INPUT DATA =>

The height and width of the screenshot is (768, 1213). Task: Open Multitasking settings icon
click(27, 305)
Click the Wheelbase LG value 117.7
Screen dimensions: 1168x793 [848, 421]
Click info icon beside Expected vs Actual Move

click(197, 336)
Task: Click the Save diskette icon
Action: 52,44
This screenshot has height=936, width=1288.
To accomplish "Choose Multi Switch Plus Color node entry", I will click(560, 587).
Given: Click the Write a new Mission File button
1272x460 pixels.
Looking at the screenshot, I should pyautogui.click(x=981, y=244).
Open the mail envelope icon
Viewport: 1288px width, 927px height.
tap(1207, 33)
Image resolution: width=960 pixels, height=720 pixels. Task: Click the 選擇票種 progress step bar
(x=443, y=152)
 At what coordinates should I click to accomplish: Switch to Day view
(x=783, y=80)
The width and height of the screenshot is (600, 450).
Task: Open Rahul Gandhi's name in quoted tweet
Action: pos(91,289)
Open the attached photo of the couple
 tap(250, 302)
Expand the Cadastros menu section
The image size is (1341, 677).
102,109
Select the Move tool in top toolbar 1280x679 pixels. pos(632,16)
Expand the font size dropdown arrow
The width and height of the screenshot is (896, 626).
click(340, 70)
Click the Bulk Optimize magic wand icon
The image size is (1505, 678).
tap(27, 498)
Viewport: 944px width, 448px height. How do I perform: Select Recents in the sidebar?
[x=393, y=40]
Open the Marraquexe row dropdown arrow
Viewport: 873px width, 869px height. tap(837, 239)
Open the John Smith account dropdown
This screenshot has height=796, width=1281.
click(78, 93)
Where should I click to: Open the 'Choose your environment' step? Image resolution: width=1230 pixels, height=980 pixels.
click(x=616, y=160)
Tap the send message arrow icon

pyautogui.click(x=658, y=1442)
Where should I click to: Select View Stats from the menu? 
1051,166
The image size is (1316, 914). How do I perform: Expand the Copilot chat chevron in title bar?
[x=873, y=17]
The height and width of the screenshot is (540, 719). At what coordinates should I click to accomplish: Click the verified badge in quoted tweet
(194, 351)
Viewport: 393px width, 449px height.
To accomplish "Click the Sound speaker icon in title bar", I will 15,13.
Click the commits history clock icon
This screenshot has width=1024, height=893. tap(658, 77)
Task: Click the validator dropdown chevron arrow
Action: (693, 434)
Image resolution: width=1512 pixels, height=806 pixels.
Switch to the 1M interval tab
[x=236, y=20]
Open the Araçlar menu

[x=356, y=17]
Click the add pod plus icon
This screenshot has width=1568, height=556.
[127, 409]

EXERCISE DIRECTIONS => Restate the data above in full, word for word.

WRITTEN SOLUTION =>
The height and width of the screenshot is (768, 1213). Task: Open Multitasking settings icon
click(27, 305)
Click the Wheelbase LG value 117.7
Screen dimensions: 1168x793 [848, 421]
Click info icon beside Expected vs Actual Move

click(197, 336)
Task: Click the Save diskette icon
Action: 52,44
This screenshot has height=936, width=1288.
To accomplish "Choose Multi Switch Plus Color node entry", I will click(560, 587).
Given: Click the Write a new Mission File button
1272x460 pixels.
Looking at the screenshot, I should pyautogui.click(x=981, y=244).
Open the mail envelope icon
Viewport: 1288px width, 927px height.
tap(1207, 33)
Image resolution: width=960 pixels, height=720 pixels. Task: Click the 選擇票種 progress step bar
(x=443, y=152)
 At what coordinates should I click to accomplish: Switch to Day view
(x=783, y=80)
The width and height of the screenshot is (600, 450).
Task: Open Rahul Gandhi's name in quoted tweet
Action: pos(91,289)
Open the attached photo of the couple
 tap(250, 302)
Expand the Cadastros menu section
The image size is (1341, 677).
102,109
Select the Move tool in top toolbar 1280x679 pixels. pos(632,16)
Expand the font size dropdown arrow
The width and height of the screenshot is (896, 626).
click(340, 70)
Click the Bulk Optimize magic wand icon
The image size is (1505, 678).
tap(27, 498)
Viewport: 944px width, 448px height. How do I perform: Select Recents in the sidebar?
[x=393, y=40]
Open the Marraquexe row dropdown arrow
Viewport: 873px width, 869px height. tap(837, 239)
Open the John Smith account dropdown
This screenshot has height=796, width=1281.
click(78, 93)
Where should I click to: Open the 'Choose your environment' step? Image resolution: width=1230 pixels, height=980 pixels.
click(x=616, y=160)
Tap the send message arrow icon

pyautogui.click(x=658, y=1442)
Where should I click to: Select View Stats from the menu? 
1051,166
The image size is (1316, 914). How do I perform: Expand the Copilot chat chevron in title bar?
[x=873, y=17]
The height and width of the screenshot is (540, 719). At what coordinates should I click to accomplish: Click the verified badge in quoted tweet
(194, 351)
Viewport: 393px width, 449px height.
To accomplish "Click the Sound speaker icon in title bar", I will 15,13.
Click the commits history clock icon
This screenshot has width=1024, height=893. tap(658, 77)
Task: Click the validator dropdown chevron arrow
Action: (693, 434)
Image resolution: width=1512 pixels, height=806 pixels.
Switch to the 1M interval tab
[x=236, y=20]
Open the Araçlar menu

[x=356, y=17]
Click the add pod plus icon
This screenshot has width=1568, height=556.
[127, 409]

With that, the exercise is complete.